# EXCERPT:
****************************************
We often need to add some other attributes besides a container flag as mentioned above. This is accomplished using profiles. A profile is a set of configuration attributes that can be activated/chosen when launching a pipeline execution. When a workflow script is launched, Nextflow first looks for a file named nextflow.config in the current directory and in the workflow (or script base) directory (if different from current directory). Finally, it checks for the file $HOME/.nextflow/config. Configuration files can contain the definition of one or more profiles.

Example profiles are shown below:

profiles {


 docker {
    docker.enabled = true 
    process.container = 'iarcbioinfo/nf_coverage_demo:v2.3'
    pullTimeout = "200 min"
  }
  
  singularity {
    singularity.enabled = true 
    singularity.autoMounts = true
    process.container = 'shub://IARCbioinfo/nf_coverage_demo:v2.3'
    pullTimeout = "200 min"
  }
}

copy above script and paste in nextflow.config file which is located in current directory.

You can then launch nf_coverage workflow (from nf_coverage_demo folder) with defined profiles as shown below:

nextflow run plot_coverage.nf  \
          -profile singularity \
          --bam_folder data_test/BAM/BAM_multiple/ \
          --bed data_test/BED/TP53_exon2_11.bed

Reporting and visualising nextflow pipeline

Nextflow provides options for reporting and visualisation your pipeline using the following nextflow flags:

-with-dag
-with-timeline
-with-report

You can either use the flags in commandline or add each feature to config file as discussed below:

dag

Either use the following flag (-with-dag) when launching script as below:

nextflow run  <nextflow_script>  -with-dag <file-name>.dot

or add the following script to nextflow.config file at the end.

dag {
  enabled = true
  file="dag.png"
}

timeline

Either use the following flag (-with-timeline) when launching script as below:

nextflow run <nextflow_script> -with-timeline <file-name>.html

or add the following script to nextflow.config file at the end.
****************************************
# EXTRACTED RECORDS:

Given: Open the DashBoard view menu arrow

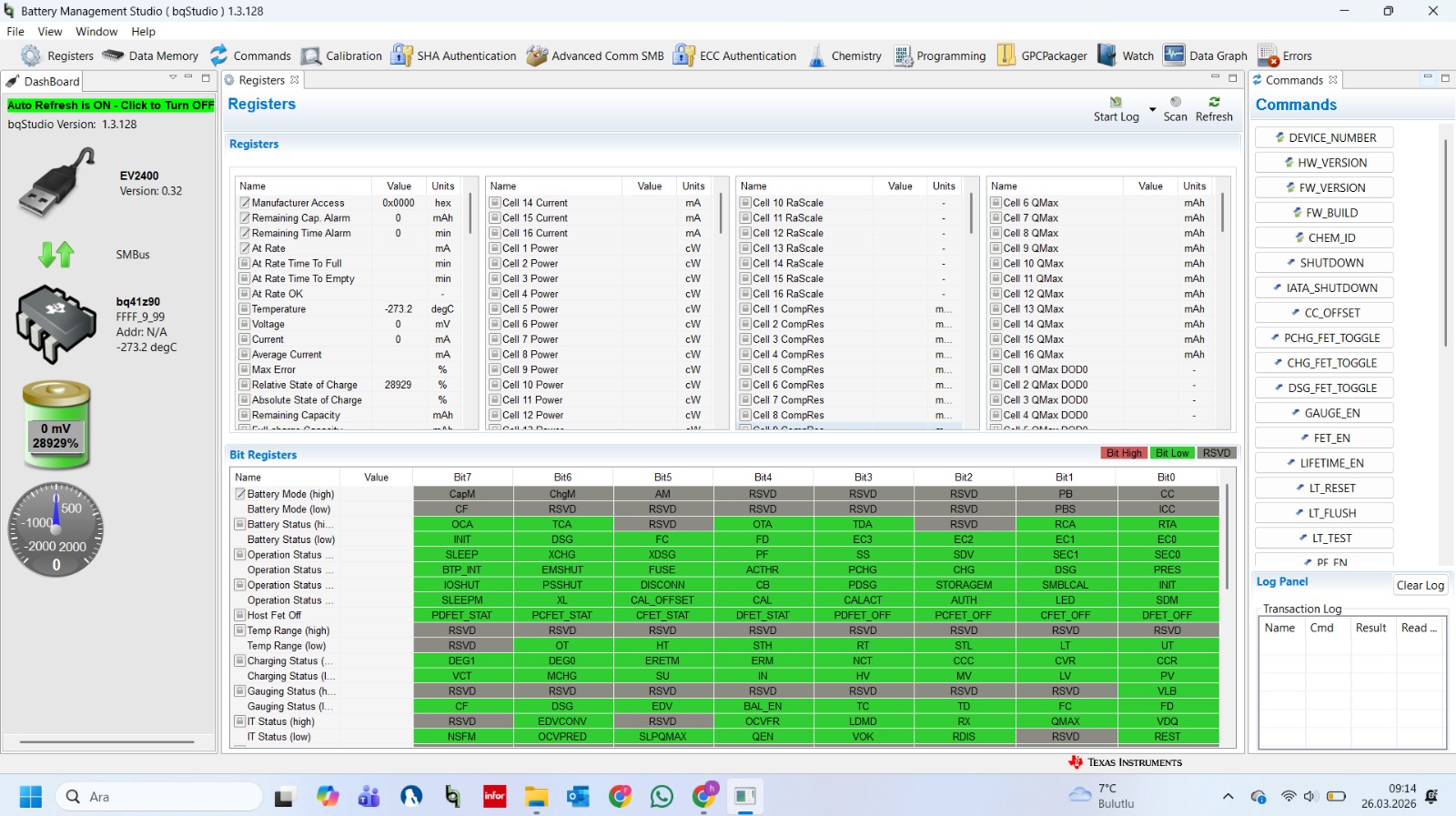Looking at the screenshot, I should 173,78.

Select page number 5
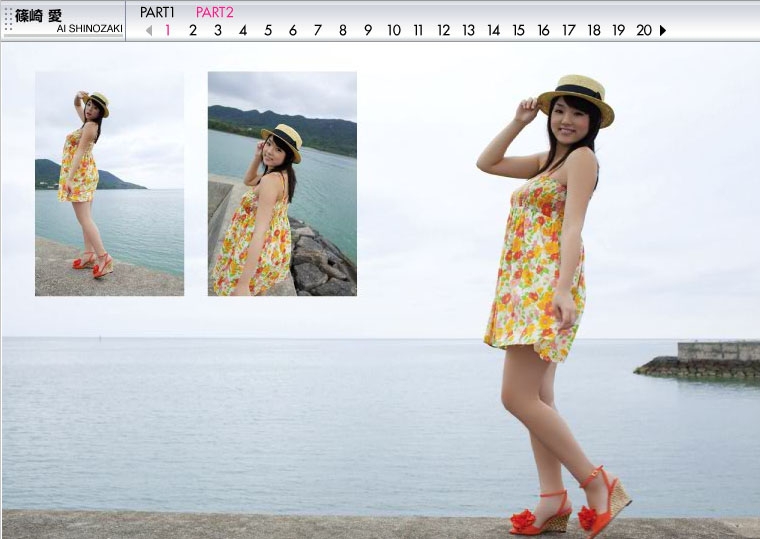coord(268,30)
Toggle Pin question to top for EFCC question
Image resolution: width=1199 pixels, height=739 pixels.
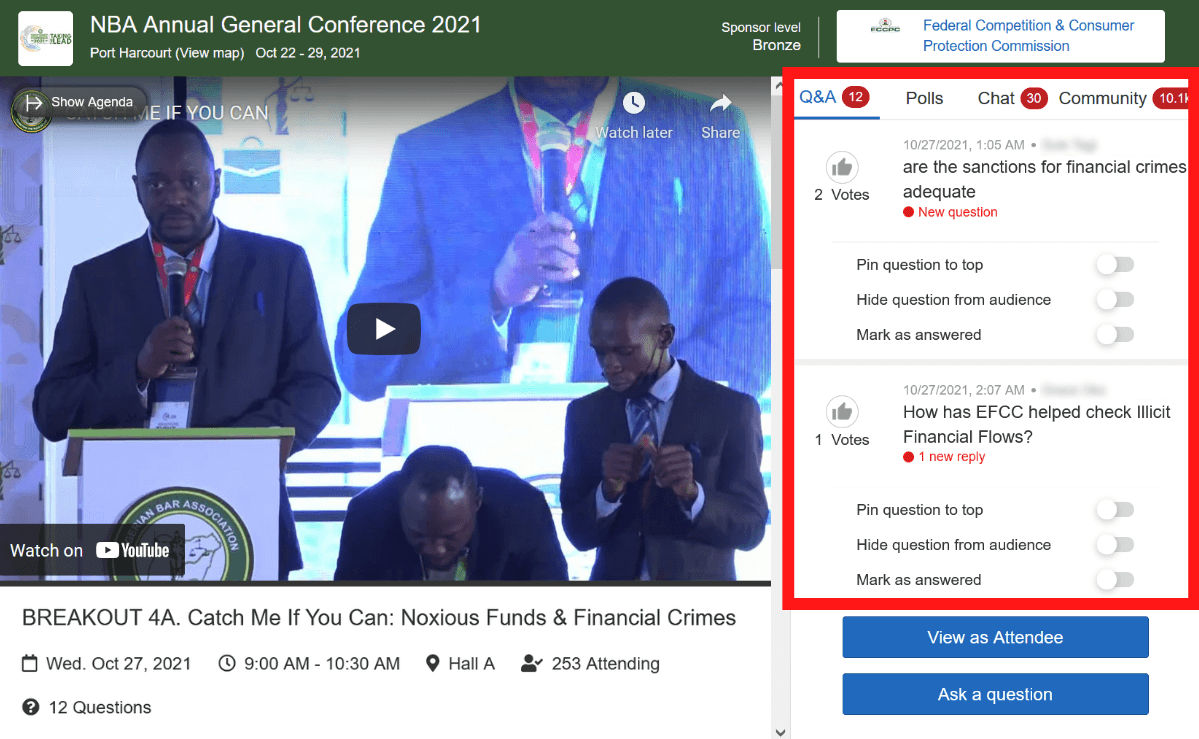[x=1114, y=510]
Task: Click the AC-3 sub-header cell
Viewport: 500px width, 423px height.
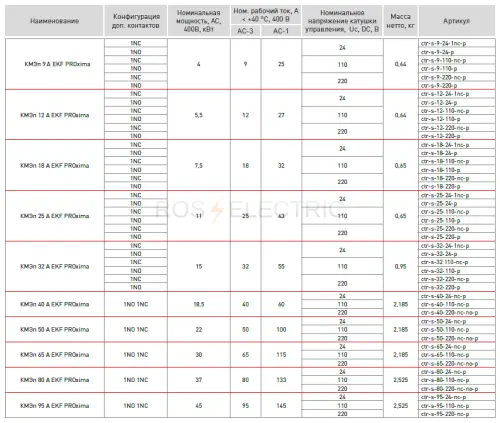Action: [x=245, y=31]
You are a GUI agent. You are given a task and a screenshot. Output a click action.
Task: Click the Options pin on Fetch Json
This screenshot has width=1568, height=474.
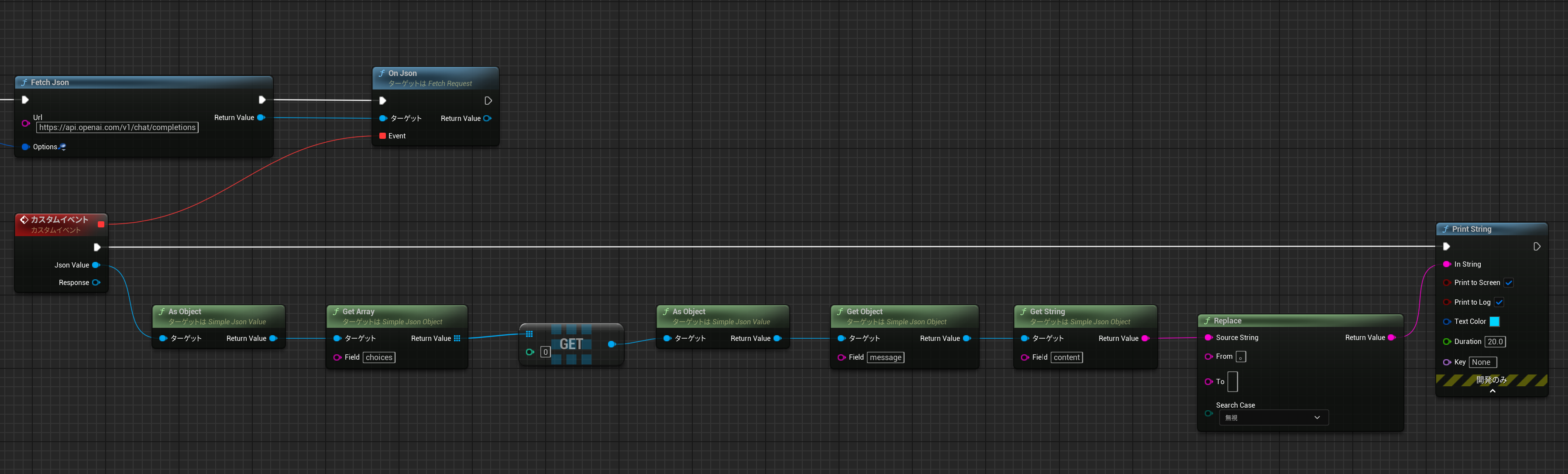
****************************************
# SHORT EXERCISE A:
According to the Nextflow tutorial, why are profiles used in a configuration file? Answer in one to three sentences.
# SHORT EXERCISE B:
Carry the Nextflow tutorial forward from its final sentence.

# EXERCISE OUTPUT A:
Profiles are used because a pipeline often needs attributes beyond a container flag. A profile is a set of configuration attributes that can be activated or chosen when launching a pipeline execution.

# EXERCISE OUTPUT B:
timeline {
  enabled = true
}

report

Either use the following flag (-with-report) when launching script as below:

nextflow run <nextflow_script> -with-report <file-name>.html

or add the following script to nextflow.config file at the end.

report {
  enabled = true
}

trace

Either use the following flag (-with-trace) when launching script as below:

nextflow run <nextflow_script> -with-trace <file-name>.txt

or add the following script to nextflow.config file at the end.

trace {
  enabled = true
}

For the convenience of this tutorial, configure all visualisation features (i.e., dag/timeline/reports/trace) into nextflow.config file.

Launch nextflow application as a batch job

Once you have configured profiles for singularity and enabled reporting/visualisation features in nextflow.config file, you can use the following batch script to submit on Puhti:

#!/bin/bash
#SBATCH --time=00:10:00
#SBATCH --partition=test
#SBATCH --account=project_xxx


export TMPDIR=$PWD
export SINGULARITY_TMPDIR=$PWD
export SINGULARITY_CACHEDIR=$PWD
unset XDG_RUNTIME_DIR


# Activate  Nextflow on Puhti
module load nextflow

# Nextflow command here
nextflow run plot_coverage.nf  \
       -profile singularity  \
       --bam_folder data_test/BAM/BAM_multiple/  \
       --bed data_test/BED/TP53_exon2_11.bed 

copy and paste above script to a file (nf_coverage.sh), replace project number with correct one in slurm directives and finally submit sbatch script to Puhti cluster:

rm -fr work/    # remove previous analysis results
rm *.html *.png trace.txt # remove these visualisation files if any
sbatch nf_coverage.sh # start a fresh job

Viewing analysis results on Puhti

Copy all nextflow report and visualisation files from working directory (i.e., .html, .dot and .txt files) to home directory to view them from your local browser.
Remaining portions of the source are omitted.